🤖 AI Summary
PDF documents exhibit heterogeneity—including tables, mathematical formulas, handwritten content, and low-quality scans—leading to inaccurate text extraction, incorrect reading order, and poor structural fidelity. To address this, we propose the first open-source, vision-language model (VLM)-driven PDF linearization framework. Our method fine-tunes a 7B VLM to jointly perform multimodal layout understanding and semantic parsing, and leverages vLLM/SGLang for efficient inference, enabling end-to-end conversion from raw PDFs to structured, reading-order-preserving plain text. Key contributions include: (1) the first open-source VLM-based linearization technique capable of high-fidelity reconstruction of complex document structures; (2) full-stack open-sourcing of the model, training data, and training/inference code; and (3) cost efficiency—processing one million PDF pages for only $190—substantially lowering the barrier to constructing high-quality PDF corpora.
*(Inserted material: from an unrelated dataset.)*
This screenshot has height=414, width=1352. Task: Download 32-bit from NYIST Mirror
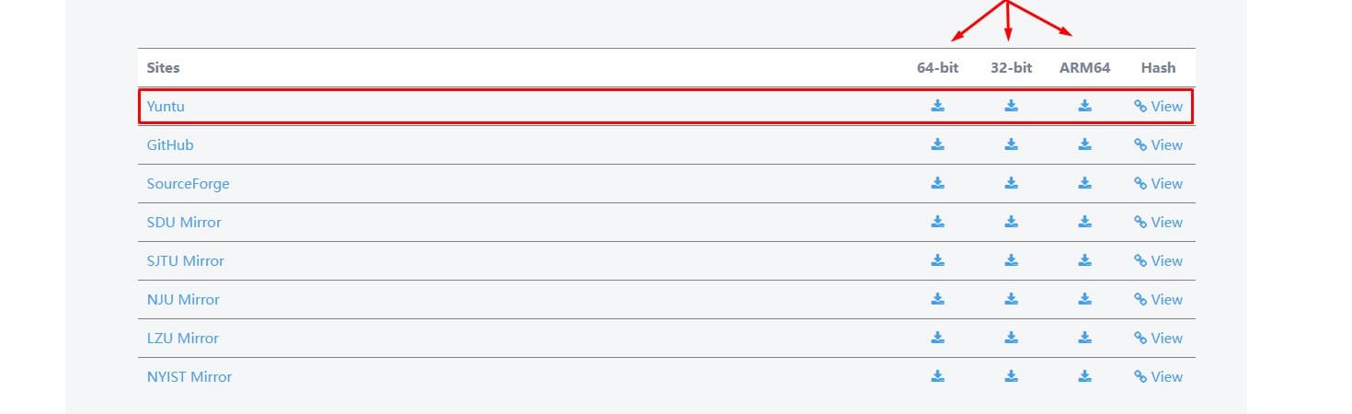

Extensive evaluation on diverse real-world PDFs demonstrates robustness and scalability.
📝 Abstract
PDF documents have the potential to provide trillions of novel, high-quality tokens for training language models. However, these documents come in a diversity of types with differing formats and visual layouts that pose a challenge when attempting to extract and faithfully represent the underlying content for language model use. We present olmOCR, an open-source Python toolkit for processing PDFs into clean, linearized plain text in natural reading order while preserving structured content like sections, tables, lists, equations, and more. Our toolkit runs a fine-tuned 7B vision language model (VLM) trained on a sample of 260,000 pages from over 100,000 crawled PDFs with diverse properties, including graphics, handwritten text and poor quality scans. olmOCR is optimized for large-scale batch processing, able to scale flexibly to different hardware setups and convert a million PDF pages for only $190 USD. We release all components of olmOCR including VLM weights, data and training code, as well as inference code built on serving frameworks including vLLM and SGLang.